2.3 Reading and Manipulating Tabular Data in Pandas
Questions we’ll cover
- How do I use Pandas to load a simple CSV data set.
- How do I get some basic information about a Pandas DataFrame.
Use the Pandas library to do statistics on tabular data.
- Pandas is a widely-used Python library for statistics, particularly on tabular data.

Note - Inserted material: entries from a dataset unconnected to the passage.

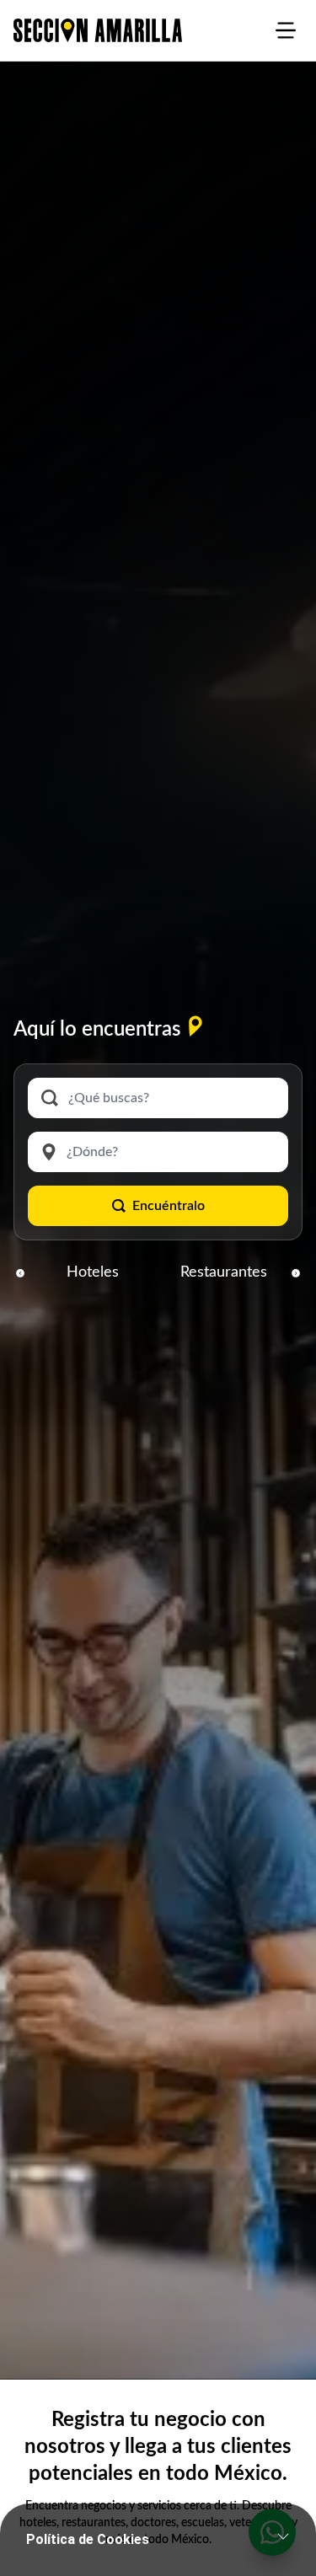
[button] (20, 1272)
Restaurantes (223, 1272)
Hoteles (93, 1272)
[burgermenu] (286, 30)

- Borrows many features from R’s dataframes.
- A 2-dimensional table whose columns have names and potentially have different data types.
- Read a Comma Separated Values (CSV) data file with
pandas.read_csv.- Argument is the name of the file to be read.
- Returns a dataframe that you can assign to a variable
import pandas
data_clcd = pandas.read_csv('2026-01_canadian-library-challenges-database_SUBSET.csv')
print(data_clcd)
Item Challenged ... Action Taken
0 Being you ... Retained
1 Being you ... Retained
2 Being you ... Retained
3 Clifford's halloween ... Retained
4 Clifford's halloween ... Removed
.. ... ... ...
105 This book is gay ... Retained
106 This book is gay ... Retained
107 This book is gay ... Retained
108 This book is gay ... Removed
109 This book is gay ... Retained
[110 rows x 11 columns]
- The columns in a dataframe are the observed variables, and the rows are the observations (books).
- Using descriptive dataframe names helps us distinguish between multiple dataframes so we won’t accidentally overwrite a dataframe or read from the wrong one. ‘clcd’ stands for “Canadian Library Challenges Database”
Use the DataFrame.info() method to find out more about a dataframe
data_clcd.info()
<class 'pandas.DataFrame'>
RangeIndex: 110 entries, 0 to 109
Data columns (total 11 columns):
# Column Non-Null Count Dtype
--- ------ -------------- -----
0 Item Challenged 110 non-null str
1 Subtitle 55 non-null str
2 Creator 110 non-null str
3 Form of Complaint 110 non-null str
4 Library 110 non-null str
5 Year 110 non-null int64
6 Object Category 110 non-null str
7 Reason A for complaint 110 non-null str
8 Reason B for complaint 110 non-null str
9 Action requested 110 non-null str
10 Action Taken 110 non-null str
dtypes: int64(1), str(10)
memory usage: 9.6 KB
- This is a
DataFrame - 110 rows named with indices 0 to 109
- 10 columns, most of which contain strings; ‘Year’ contains integers
- Only the ‘Subtitle’ column contains null values
- Uses 9.6 KB of memory.
The DataFrame.columns variable stores information about the dataframe’s columns
- Note that this is data, not a method (it doesn’t have parentheses).
- Like
math.pi. - So do not use
()to try to call it.
- Like
- Called a member variable, or just member.
print(data_clcd.columns)
Index(['Item Challenged', 'Subtitle', 'Creator', 'Form of Complaint',
'Library', 'Year', 'Object Category', 'Reason A for complaint',
'Reason B for complaint', 'Action requested', 'Action Taken'],
dtype='str')
Use DataFrame.T to transpose a dataframe
- Sometimes want to treat columns as rows and vice versa.
- Transpose (written
.T) doesn’t copy the data, just changes the program’s view of it. - Like
columns, it is a member variable.
print(data_clcd.T)
0 ... 109
Item Challenged Being you ... This book is gay
Subtitle A first conversation about gender ... NaN
Creator Madison, Megan; Ralli, Jessica; Passchier, Ann... ... Dawson, Juno
Form of Complaint Direct ... Direct
Library Surrey School District 36 ... Pembina Trails School Division
Year 2023 ... 2025
Object Category Collection ... Collection
Reason A for complaint Pro LGBTQIA2S+ ... Explicit Content
Reason B for complaint ... Pro LGBTQIA2S+
Action requested Remove ... Remove
Action Taken Retained ... Retained
[11 rows x 110 columns]
Use DataFrame.describe() to get summary statistics about data
DataFrame.describe() gets the summary statistics of only the columns that have numerical data. All other columns are ignored, unless you use the argument include='all'.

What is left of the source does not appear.